[ntp:questions] Offset is always increasing
unruh
unruh at invalid.ca
Fri May 24 14:50:33 UTC 2013
On 2013-05-24, Riccardo Castellani <ric.castellani at alice.it> wrote:
>> ntpd probably never touches it. What is the time on the file ls -lga
>> <driftfile>
> I think it's impossible, yesterday I reset file content.
>
>> Did you see me suggesting that you plot the stuff from your log files?
>> Look at /var/log/ntp/loopstats and peerstats.
>> from the forvmer get the drift correction. From the latter the offsets
>> Plot them to see what is happening. History is important, despite the
>> design philosophy of ntpd.
>
> I'm using HP-UX so I cannot see /var/log/ntp/loopstats and peerstats,
> I can see only log file which I defined into ntp.conf.
And which did you define in ntp.conf? why not define those?
> Does it exist tool which read log and plot it ?
>
Plotting data I leave to you. Sorry. I have my own tool but it would
mean you would have tto install and leavn super mongo, which is probably
not on.
>
> What do you think to remove these 3 lines from all ntp servers how other ntp
> technicians are suggesting me ?
O
DEFINITELY remove them.
They are lunatic.
>
> server 127.127.1.0
> fudge 127.127.1.0
> restrict 127.127.1.0 mask 255.255.255.255
>
>
>
>
>
>
>
>
> ----- Original Message -----
> From: "unruh" <unruh at invalid.ca>
> Newsgroups: comp.protocols.time.ntp
> To: <questions at lists.ntp.org>
> Sent: Thursday, May 23, 2013 10:36 PM
> Subject: Re: Offset is always increasing
>
>
>> On 2013-05-23, Riccardo Castellani <ric.castellani at alice.it> wrote:
>>> You thought right, xntpd says "synchronisation lost" every 20 minutes,
>>> drift
>>> file is about 855, xntpd daemon is running from about 1 year.
>>> In these days I
>>> made several days and I restarted daemon and I waited a day to analyze
>>> offset.
>>>
>>> When I says "stable" I'm refering to value into drift file because I see
>>> always
>>> the same value, that is about 855.
>>
>> ntpd probably never touches it. What is the time on the file
>> ls -lga <driftfile>
>>
>>>
>>> Do you suggest me to measure specific drift
>>> of my hardware clock by script as documented into ntp.org, Known Hardware
>>> Issues, 9.1.6 (Mac Mini and other machines having poor TICK settings) ?
>>> I test
>>> identical server (which has same problems) I delete the drift file and I
>>> restart daemon, after 2 hours :
>>
>> You can tell almost nothing in 2 hrs.
>> Did you see me suggesting that you plot the stuff from your log files?
>>
>> Look at /var/log/ntp/loopstats and peerstats.
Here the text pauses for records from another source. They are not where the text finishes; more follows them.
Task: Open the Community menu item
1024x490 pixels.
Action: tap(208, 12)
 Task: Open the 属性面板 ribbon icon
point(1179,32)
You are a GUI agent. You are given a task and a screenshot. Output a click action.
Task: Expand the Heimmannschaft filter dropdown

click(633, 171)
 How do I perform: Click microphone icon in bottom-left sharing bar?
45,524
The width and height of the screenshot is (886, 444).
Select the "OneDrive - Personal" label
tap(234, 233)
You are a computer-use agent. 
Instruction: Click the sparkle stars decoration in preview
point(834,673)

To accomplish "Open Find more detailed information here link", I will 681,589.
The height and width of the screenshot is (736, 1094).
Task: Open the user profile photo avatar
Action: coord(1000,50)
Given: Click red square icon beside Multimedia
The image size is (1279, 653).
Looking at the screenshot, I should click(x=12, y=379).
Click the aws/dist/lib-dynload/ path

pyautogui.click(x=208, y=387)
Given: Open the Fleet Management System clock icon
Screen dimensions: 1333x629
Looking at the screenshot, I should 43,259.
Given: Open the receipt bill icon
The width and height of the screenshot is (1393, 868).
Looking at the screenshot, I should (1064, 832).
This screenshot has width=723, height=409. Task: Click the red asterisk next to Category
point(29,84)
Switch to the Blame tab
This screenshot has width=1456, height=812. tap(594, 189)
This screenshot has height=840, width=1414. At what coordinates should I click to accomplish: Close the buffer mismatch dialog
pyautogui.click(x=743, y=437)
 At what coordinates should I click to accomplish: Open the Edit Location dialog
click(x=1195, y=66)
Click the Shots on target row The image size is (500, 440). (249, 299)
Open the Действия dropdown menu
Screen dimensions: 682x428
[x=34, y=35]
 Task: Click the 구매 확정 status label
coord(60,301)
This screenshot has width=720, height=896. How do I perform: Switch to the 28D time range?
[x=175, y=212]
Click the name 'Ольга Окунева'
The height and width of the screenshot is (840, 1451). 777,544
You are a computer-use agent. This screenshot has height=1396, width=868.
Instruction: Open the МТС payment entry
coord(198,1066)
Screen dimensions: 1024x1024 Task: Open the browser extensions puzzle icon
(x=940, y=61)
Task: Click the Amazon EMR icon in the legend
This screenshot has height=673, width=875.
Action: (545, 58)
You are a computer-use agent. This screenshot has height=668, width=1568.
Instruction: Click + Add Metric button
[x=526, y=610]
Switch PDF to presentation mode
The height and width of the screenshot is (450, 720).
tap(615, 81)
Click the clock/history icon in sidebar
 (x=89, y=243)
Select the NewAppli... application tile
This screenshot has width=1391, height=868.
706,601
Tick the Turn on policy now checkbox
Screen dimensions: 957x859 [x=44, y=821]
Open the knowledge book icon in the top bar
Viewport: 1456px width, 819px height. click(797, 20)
>> from the forvmer get the drift correction. From the latter the offsets
>> Plot them to see what is happening. History is important, despite the
>> design philosophy of ntpd.
>>
>>
>>>
>>>
>>> ntpq -pn
>>>
>>> remote refid st
>>> t when poll reach delay offset disp
>>>
>>>==============================================================================
>>>
>>> *10.2.3.5 193.204.114.233 2 u 9 64 377 0.61 -0.350
>>> 0.11
>>>
>>> 127.127.1.1 127.127.1.1 10 l 8 64 377 0.00 0.000
>>> 10.01
>>>
>>>
>>> I'm worried because after many months I wouldn't like to find the same
>>> behaviour.
>>> I have no other software to discipline time.
>>>
>>>
>>>
>>>
>>> Riccardo Castellani
>>> wrote:
>>>>>>>>> I can see usually offset increases until 700 or
>>> 800 and it keeps
>>>
>>>>>>>>> this value,
>>>
>>>> It keeps this value means it's stable for many months,
>>> it's
>>> doesnt change
>>>
>>>
>>>>>>>>> I thought you said xntpd reset it about every 20
>>> minutes. How can it
>>>>>>>>> then have been stable for several months?
>>>
>>>>>>>>>
>>> (If ntpd weren't correcting it, but only measuring it, I would suspect
>>>>>>>>>
>>> that you had some other time discipline software that was doing a slow
>>>>>>>>>
>>> adjustment to the clock and which thought the time was 700 to 800ms out.)